PALEOBIOLOGY OF THERMOPHILIC MICROBIAL COMMUNITIES PRESERVED IN OPALINE SILICEOUS HYDROTHERMAL SINTER DEPOSITS

This study aims to determine whether evidence of the paleoenvironment of thermal spring ecosystems are preserved in the sinter deposits of Mickey Hot Springs located in southeastern Oregon. The biofabrics and microfossils of sinter deposits at extinct vents were compared to the microbial mats and microorganisms found in active thermal springs. Research at other geothermal fields have shown that the combination of hydrothermal fluids supersaturated with silica and thermophilic microbial communities in the hot springs result in the preservation of biofabrics and microbes as morphological and carbonaceous microfossils. These biosignatures can be seen in the optical light microscope (OLM), transmission electron microscope (TEM), and scanning electron microscope (SEM). The biosignatures can be used to determine the paleoenvironment of an old sinter horizon when there is a correlation between distinct microbial communities (biofacies) and the microbially influenced sinter deposits (lithofacies).

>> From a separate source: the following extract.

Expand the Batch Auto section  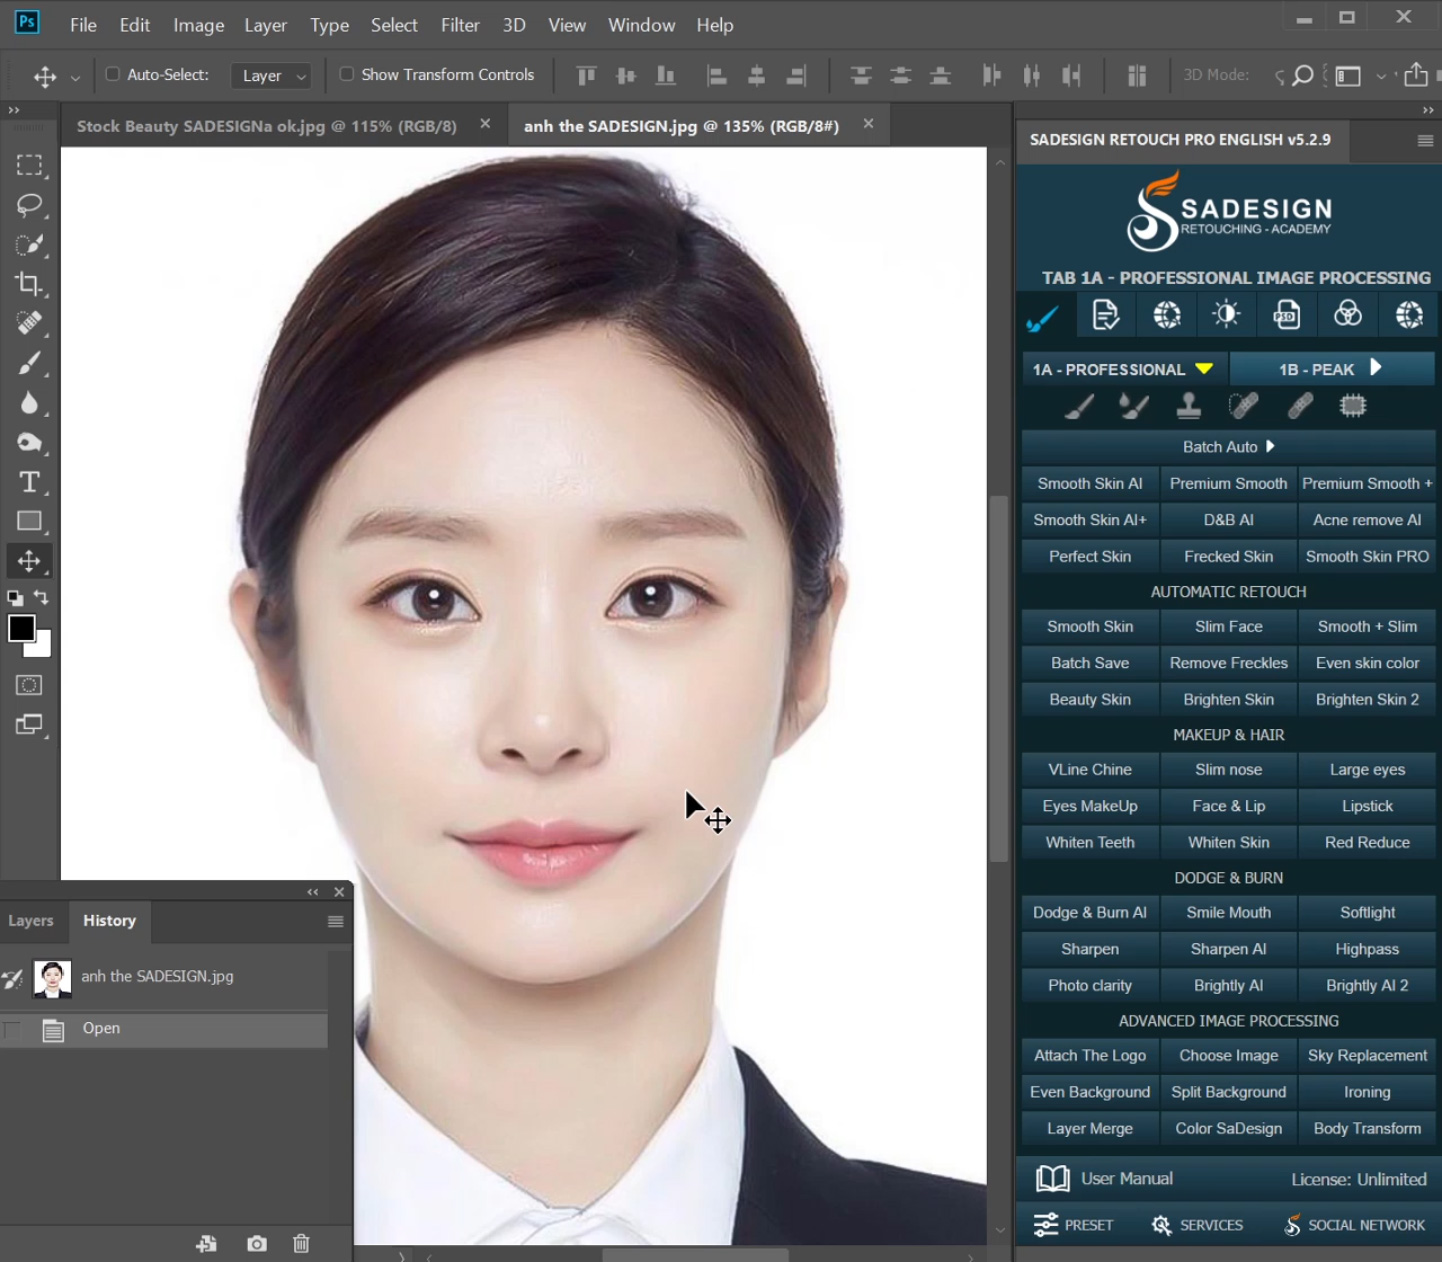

The different thermophilic microbial communities are usually dominated by a single taxa whose distribution is constrained to a specific temperature range, making it possible to identify the approximate water temperature of the spring in any one biofacies zone. Furthermore, the morphology of the mats of the microbial community may reflect the relative hydrodynamics of the water (i.e. stationary or flowing), which results in the production of distinct sinter lithofacies if the mat biofabrics are silicified.

Sinter and biological samples were collected, fixed in 2.5% gluteraldehyde in filtered spring water, and prepared in the laboratory for analysis with various microscopy and diffraction techniques. The results of X-ray diffraction (XRD) analyses indicate the primary mineralogy of the deposit is opaline silica. OLM and SEM analyses indicate the presence of microfossils in the recent sinters. Such techniques have also revealed how distinct biofabrics form as a result of similarly orientated silicified filaments. The results of the initial field and laboratory investigation revealed that there are distinct lithofacies around each of the extinct vents. These and additional findings will be compiled and used to reconstruct the paleoenvironment of the extinct vent sites studied.